PROBLEM:
What you produce should be every line from the data that includes "Open".

MATERIAL PROVIDED:
"""
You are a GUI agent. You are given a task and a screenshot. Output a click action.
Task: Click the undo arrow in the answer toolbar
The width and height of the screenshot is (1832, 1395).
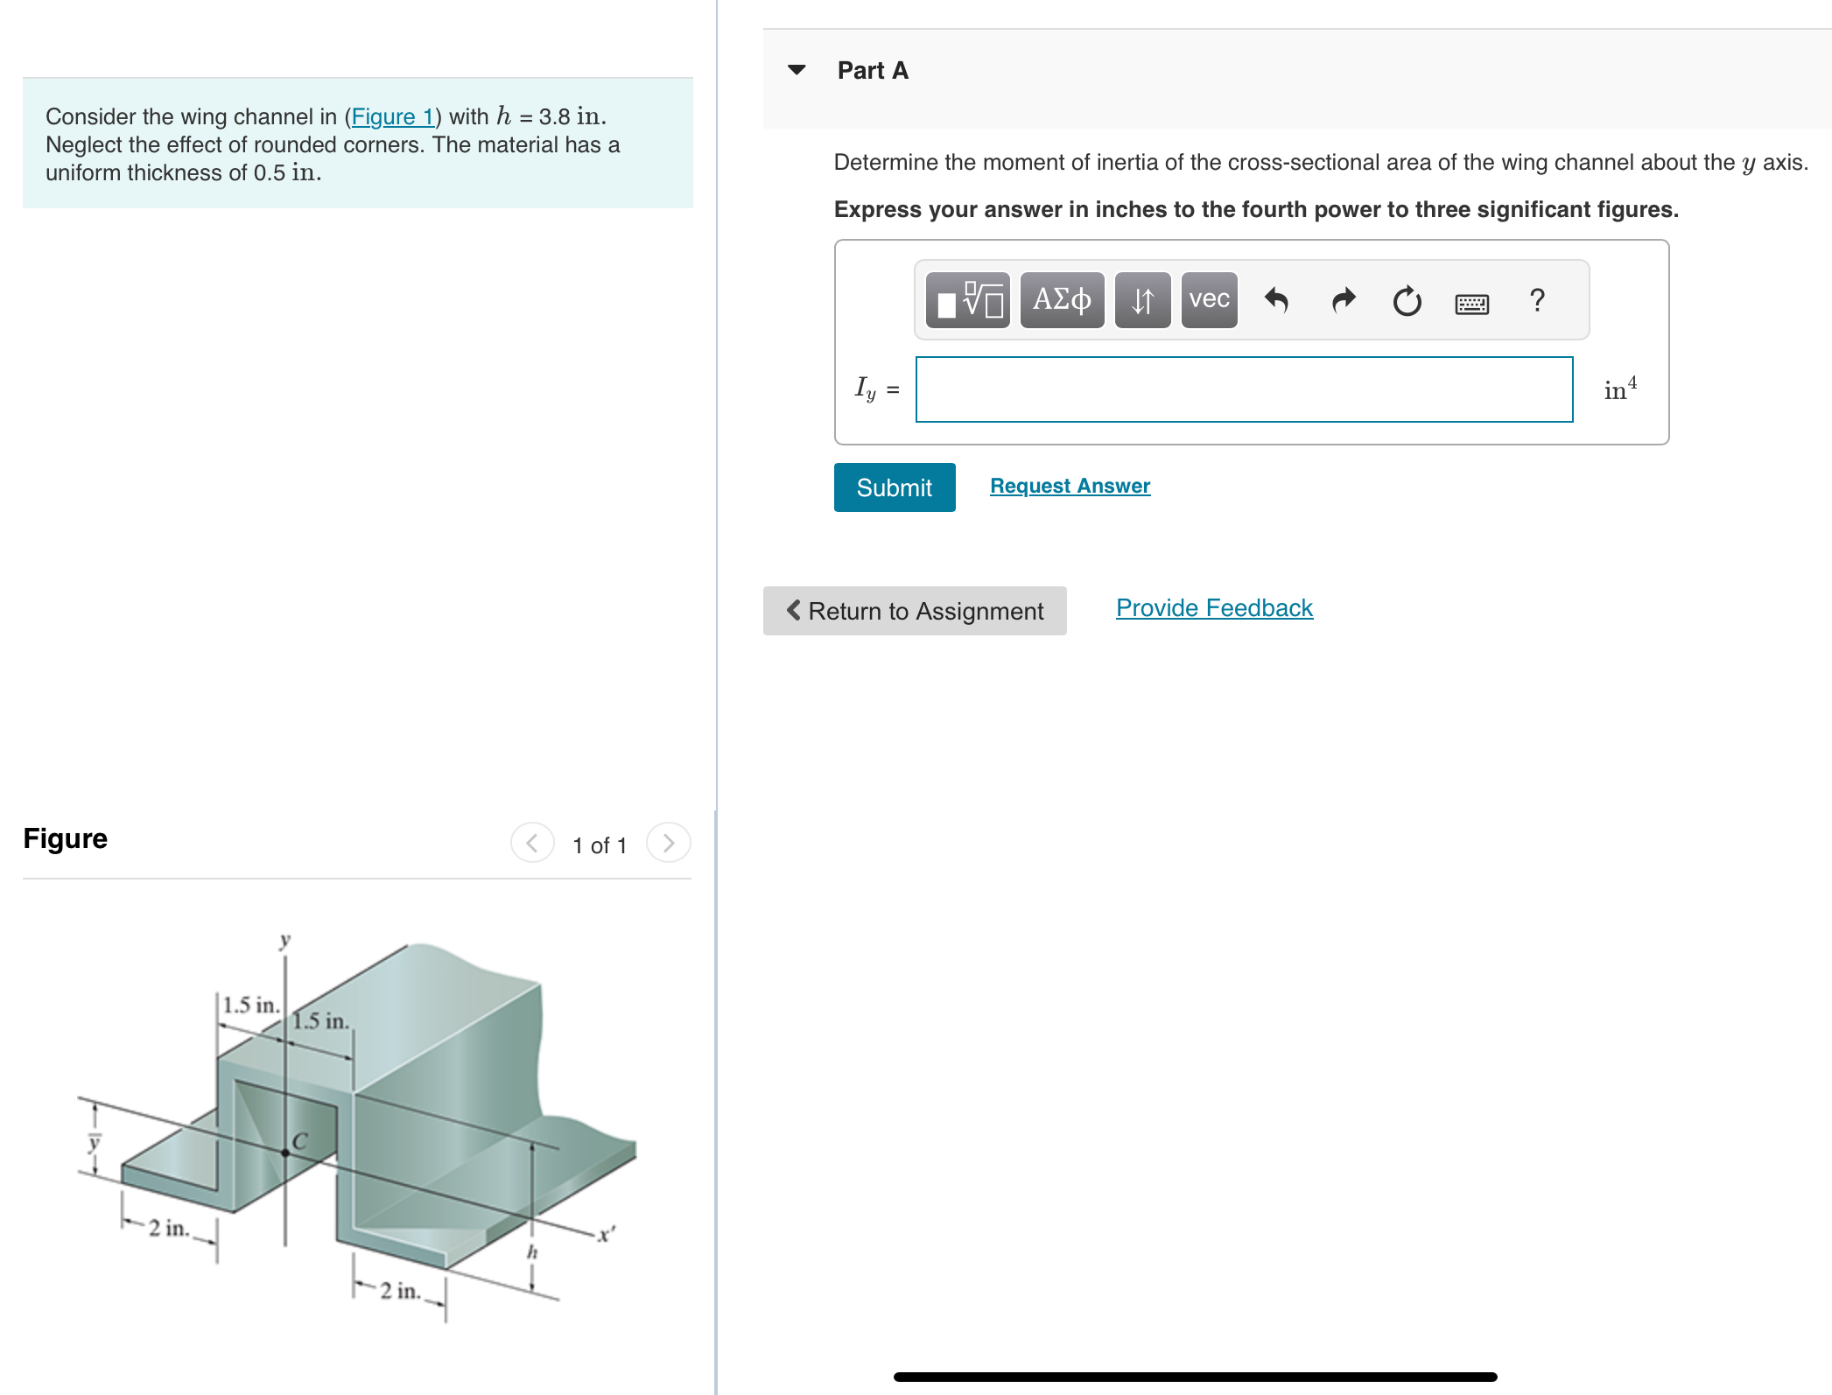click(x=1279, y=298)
"""
"""
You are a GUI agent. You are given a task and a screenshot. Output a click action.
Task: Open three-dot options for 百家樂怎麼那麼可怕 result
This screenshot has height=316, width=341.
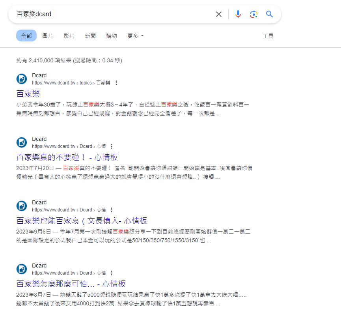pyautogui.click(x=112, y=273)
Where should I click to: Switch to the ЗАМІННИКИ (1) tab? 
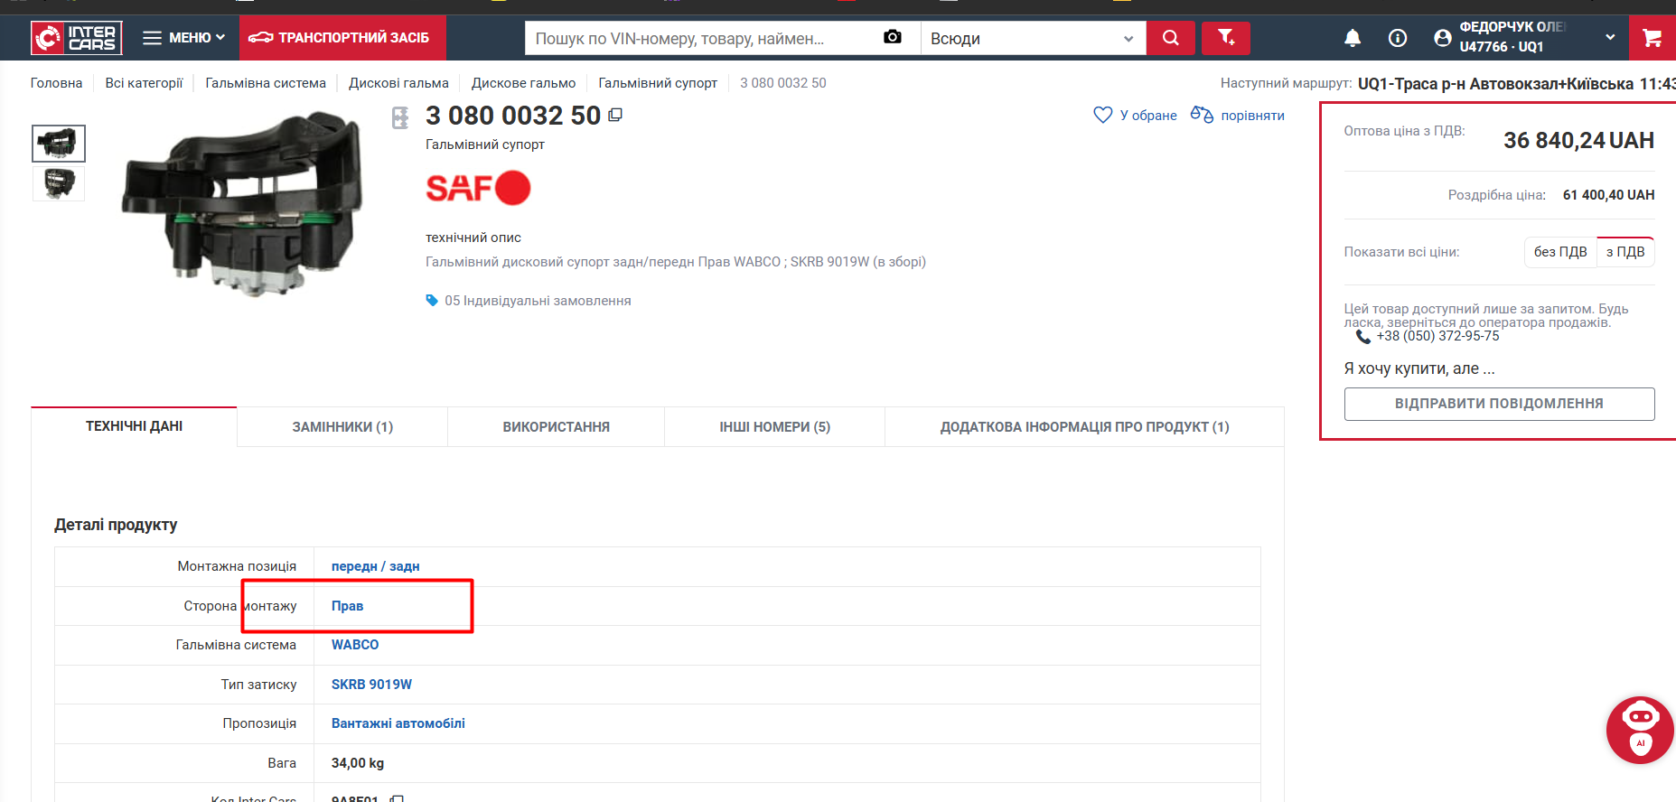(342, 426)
"""
"""
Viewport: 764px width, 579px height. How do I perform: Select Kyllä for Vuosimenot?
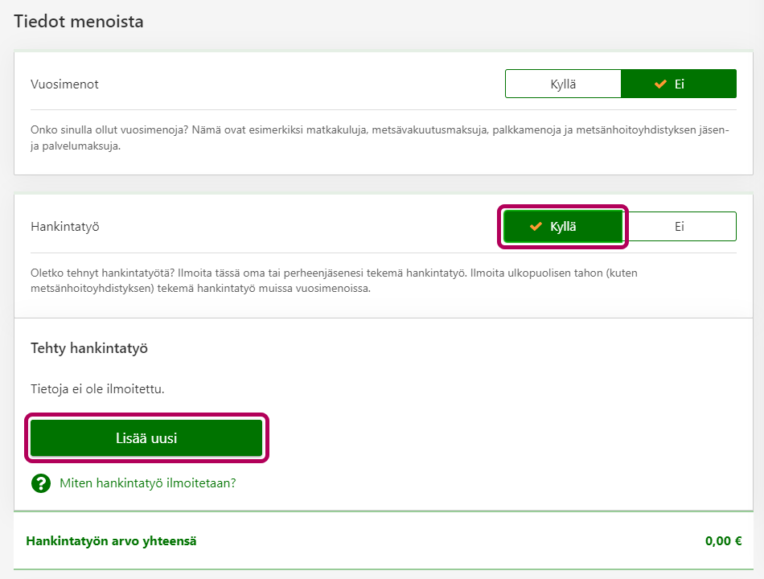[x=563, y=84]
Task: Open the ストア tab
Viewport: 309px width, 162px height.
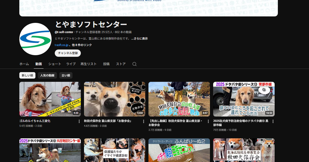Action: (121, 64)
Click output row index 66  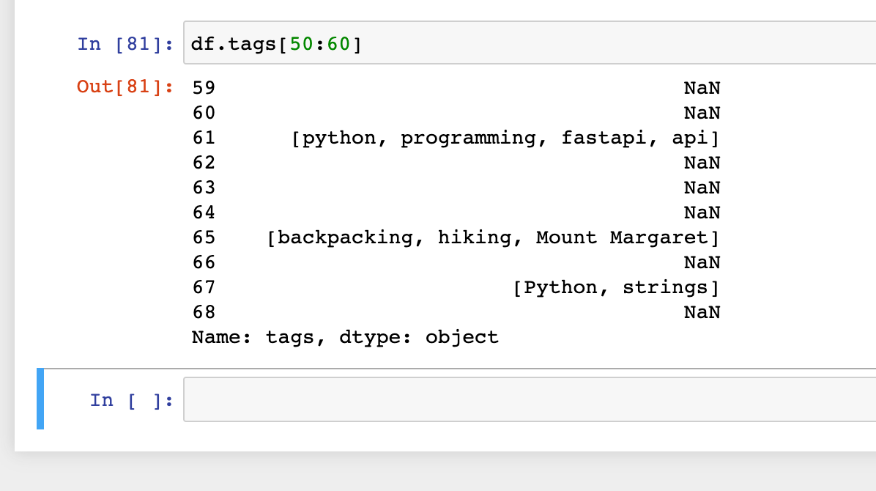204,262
"""
FINISHED EXERCISE:
Task: Open three-dot options for 百家樂怎麼那麼可怕 result
Task: Open the ストア tab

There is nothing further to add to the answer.